Il acheva cette dernière phrase sur une grimace.
Si c'était une manière de lui faire la morale sans qu'il se sente sermonné, c'était réussi. Ce n'était pas la même chose, à moins qu'il y ait eu plus d'ambiguïté amoureuse dans ce trio qu'il n'y paraissait (ce dont Draco doutait) ; c'était bizarre et touchant, mais un peu à côté de la plaque aussi de la part de Harry, de rapprocher ainsi leurs situations, d'envisager Pansy comme une sœur de substitution pour Draco, même s'ils le faisaient eux-mêmes parfois ; Draco trouvait l'endogamie des Gryffondors moins glauque que la sienne, mais ça lui permettait de relativiser, et ça l'intriguait, surtout, tout ce qu'il apprenait sur Harry au passage.
- T'essaies de gagner le prix de la colocation la plus tendue ? plaisanta-t-il ; Harry leva les yeux au ciel. J'y avais pas réfléchi mais c'est assez incestueux leur relation…
- Ginny et Ron ?
- Ouais.
- Bravo de ne pas avoir fait de blague de roux à ce sujet.
- Ça me démange, tu peux pas savoir…
Harry lui plaqua la main sur la figure pour l'en empêcher ; Draco se débattit et lui bloqua les poignets, le regard prétendument menaçant.
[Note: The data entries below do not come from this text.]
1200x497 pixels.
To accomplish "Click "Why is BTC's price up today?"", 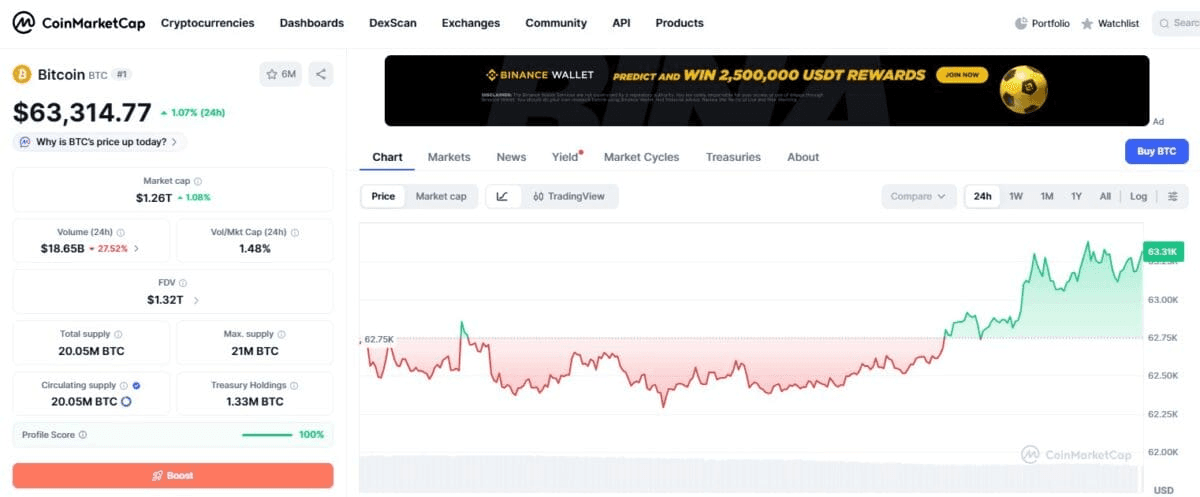I will 100,142.
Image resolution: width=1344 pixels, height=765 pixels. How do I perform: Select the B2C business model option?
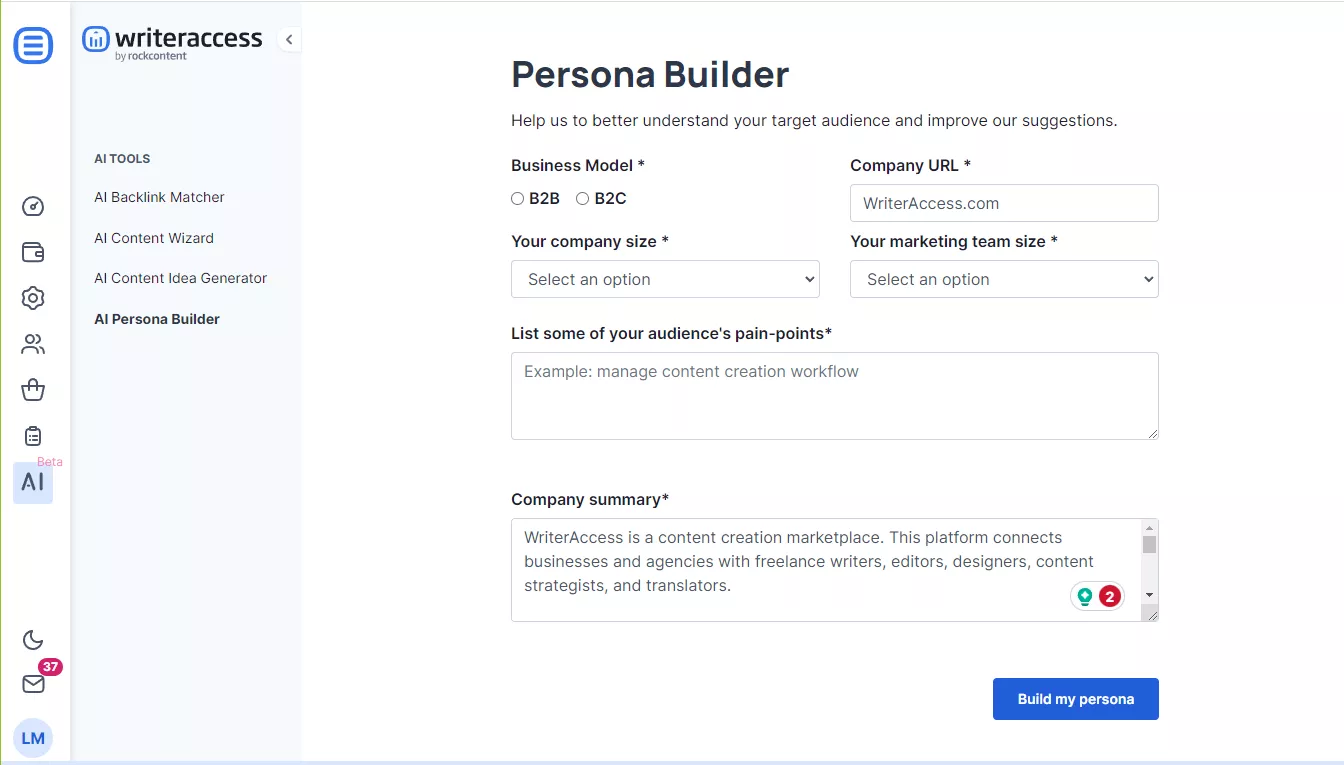(583, 199)
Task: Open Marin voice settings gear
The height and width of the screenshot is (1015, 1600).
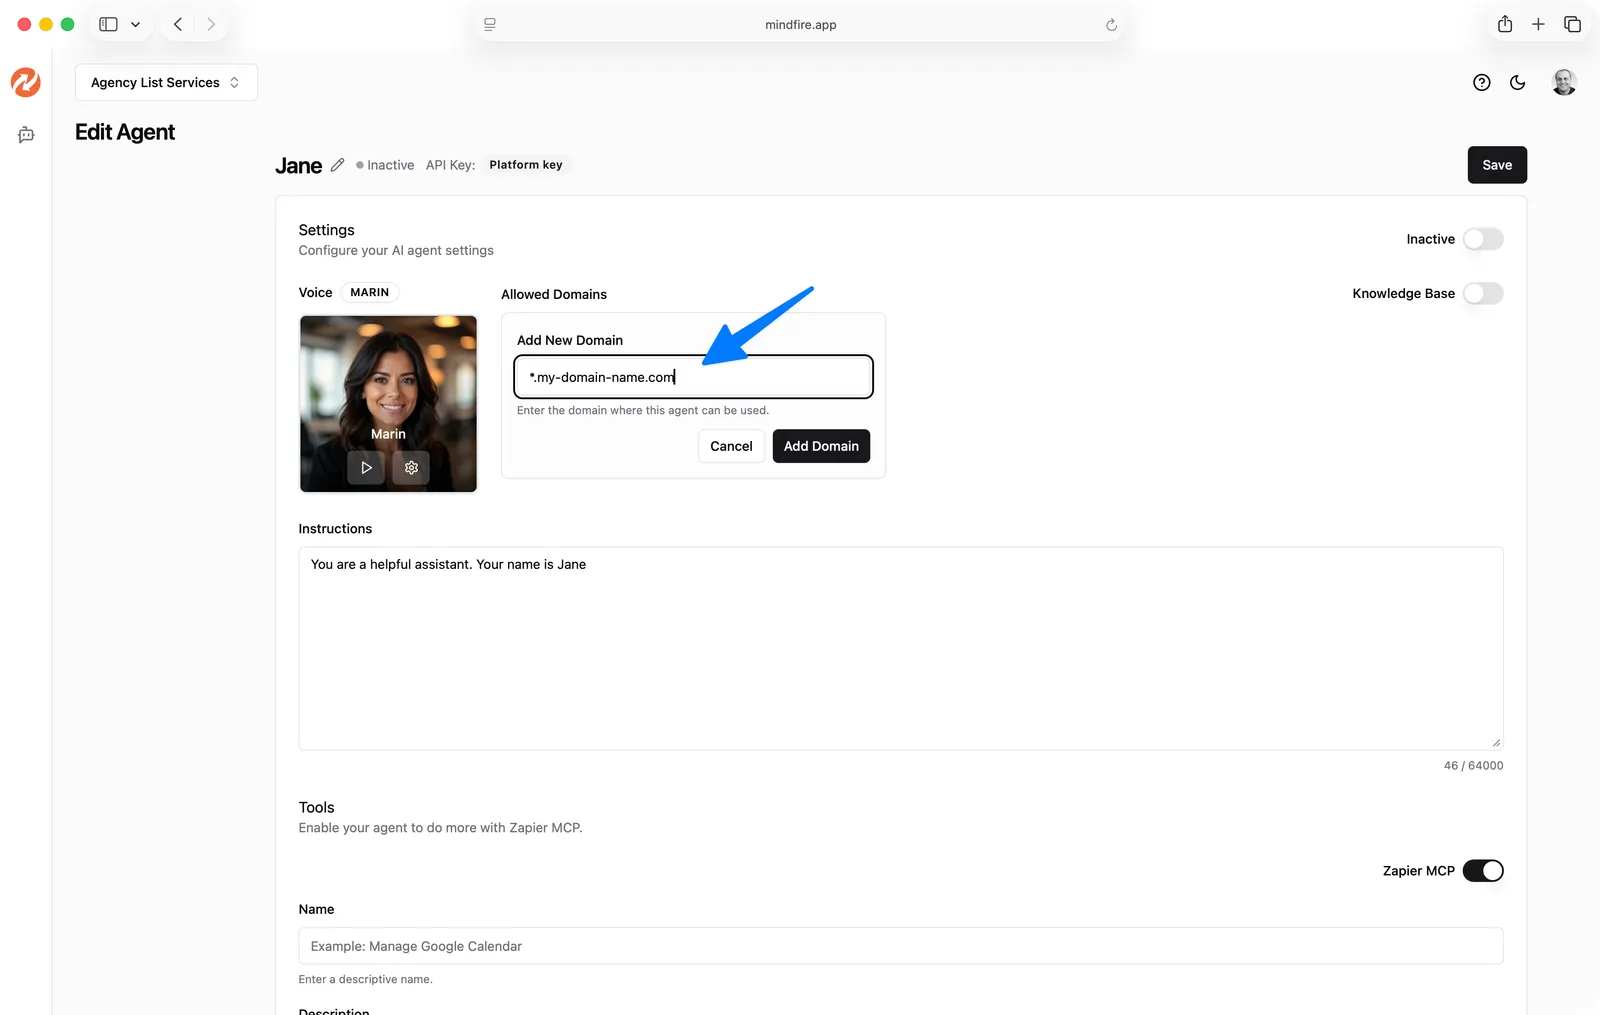Action: 411,467
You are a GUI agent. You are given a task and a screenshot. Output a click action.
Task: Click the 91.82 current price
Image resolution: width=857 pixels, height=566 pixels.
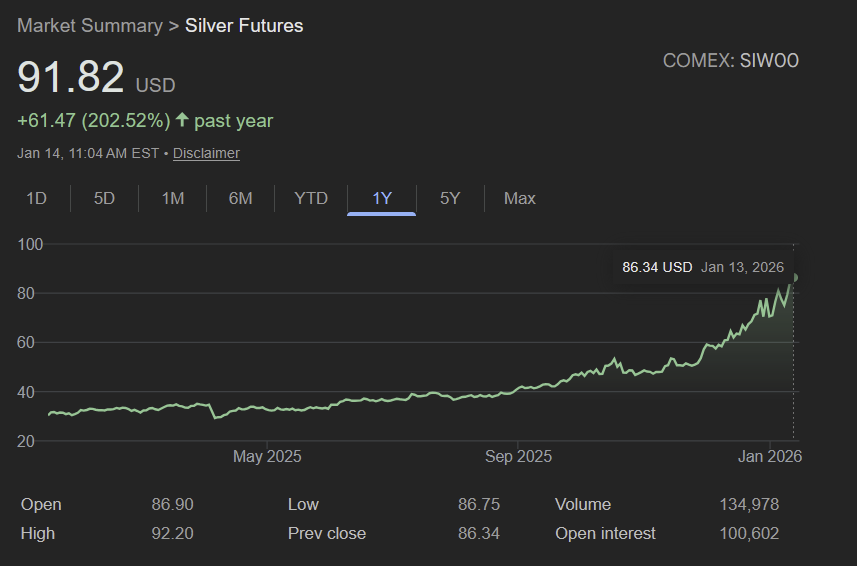click(x=71, y=78)
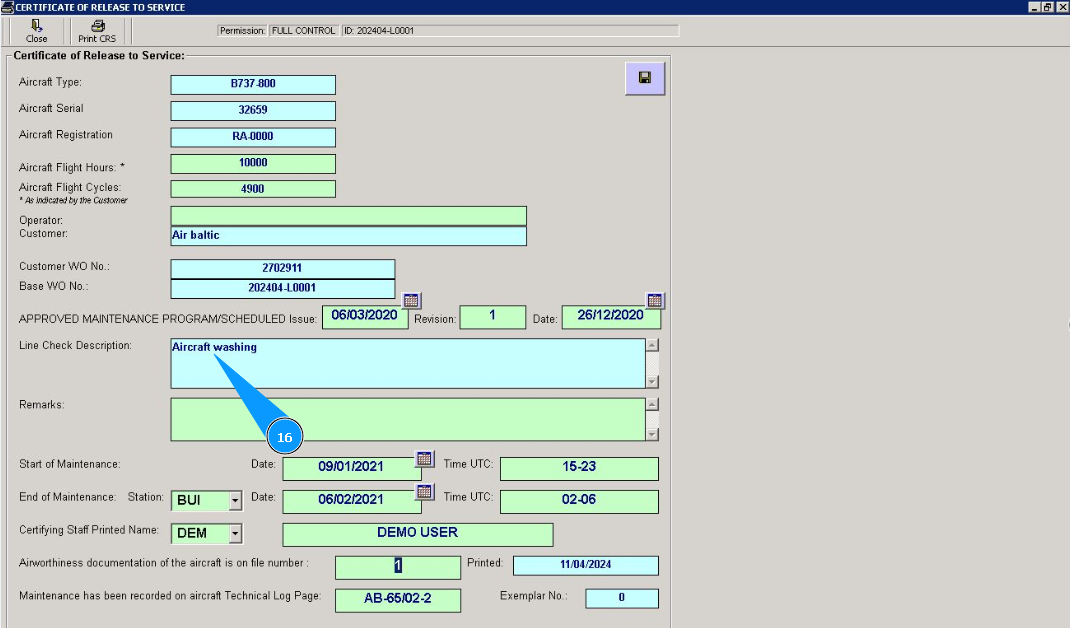Click the Revision number field
This screenshot has height=628, width=1070.
(x=492, y=317)
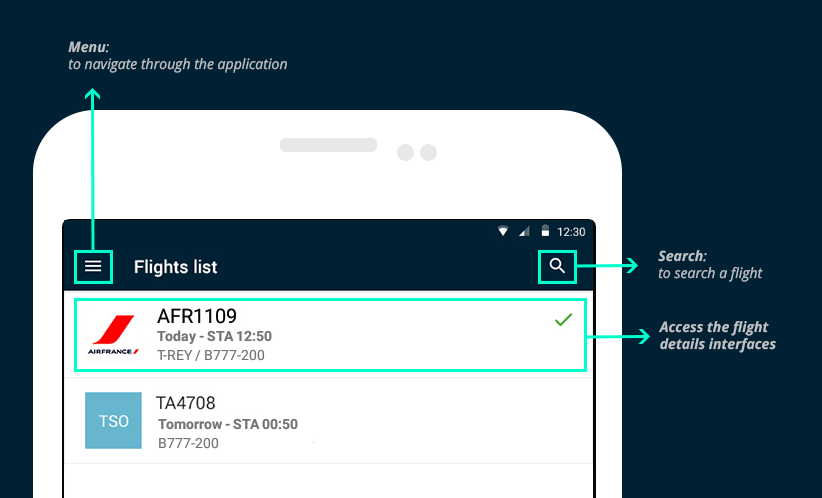Tap the cellular signal icon
The image size is (822, 498).
coord(524,231)
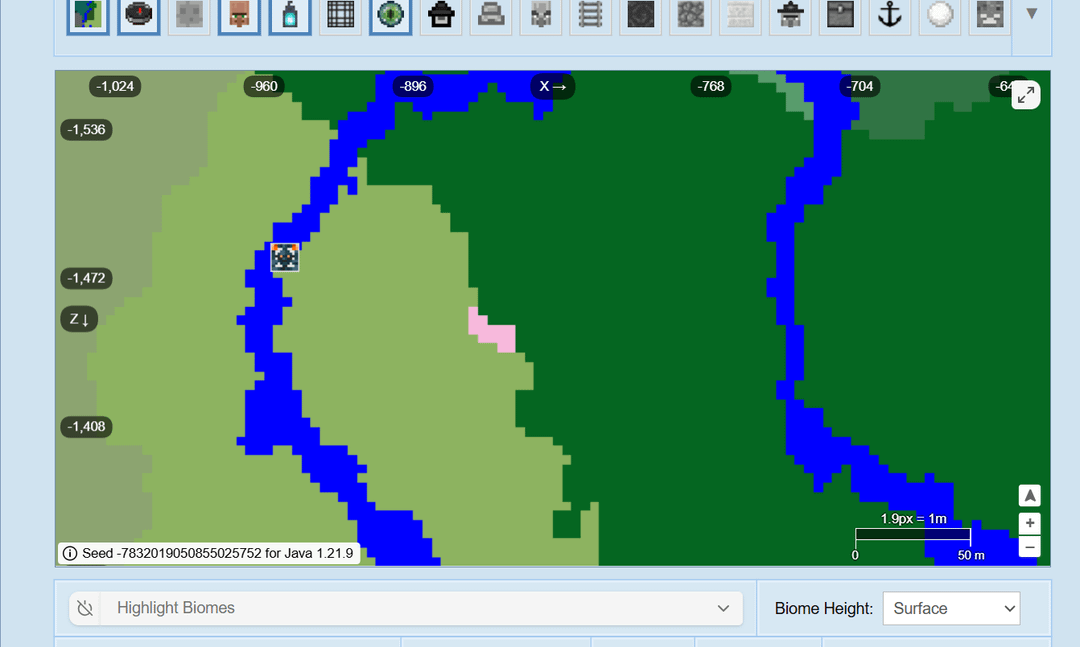Screen dimensions: 1080x647
Task: Toggle the villager head village icon
Action: (x=239, y=14)

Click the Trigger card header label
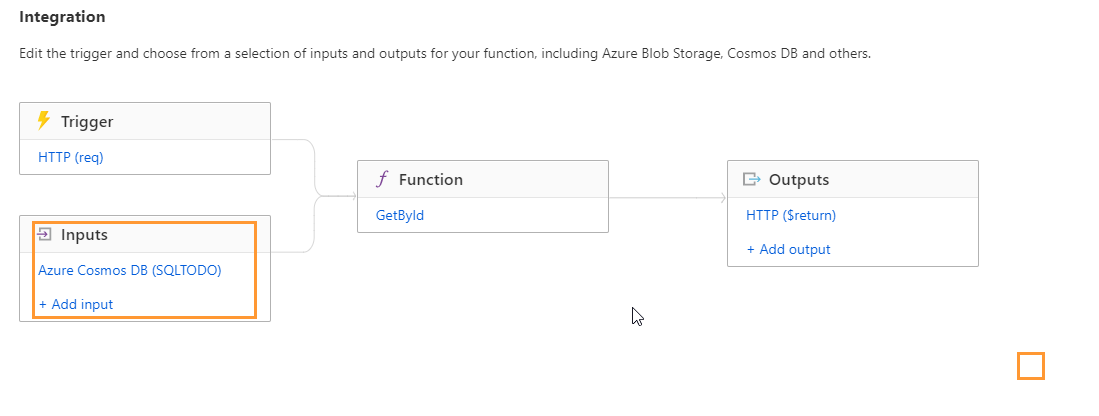click(87, 121)
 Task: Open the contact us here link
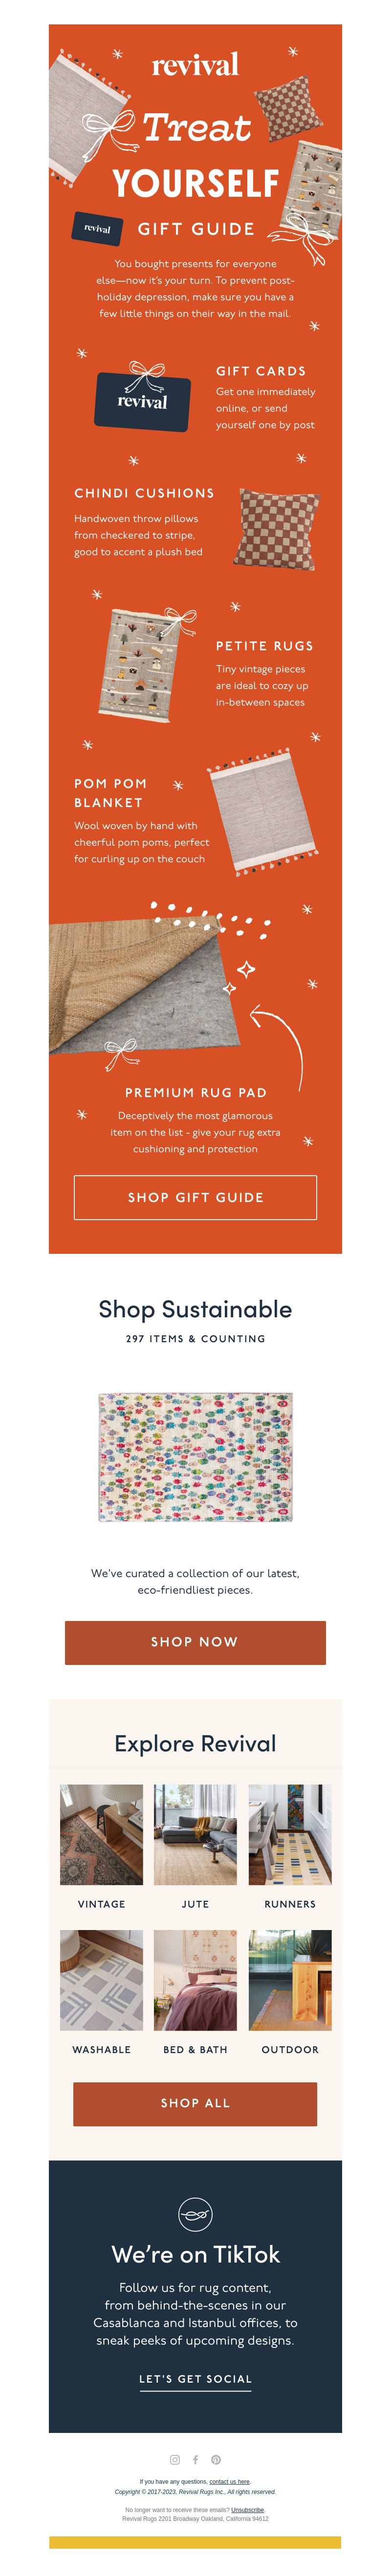(x=230, y=2481)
Harry le laissa faire.
- On a pas fini de s'engueuler, toi et moi…
C'était une drôle de déclaration, mais juste, s'ils visaient le long terme.
- On s'est encore jamais vraiment engueulé…, répondit Draco. Bon, d'accord, concéda-t-il devant le regard appuyé de Harry. Mais seulement si tu continues de penser que si les verres sont pas classés par taille et par fonction dans le placard, c'est pas grave. »
Harry lui rit au nez et Draco gémit de frustration. Il bascula sur le dos pour s'écarter de cette ignominie d'être humain qui voulait fonctionner en couple avec lui, mais Harry le rattrapa et embrassa sa face de faux obsessionnel compulsif.
Pansy transmit un court message d'excuse à Harry, au nom de Blaise, pour le dimanche perturbé ; Blaise lui-même ne se remanifesta pas de la journée.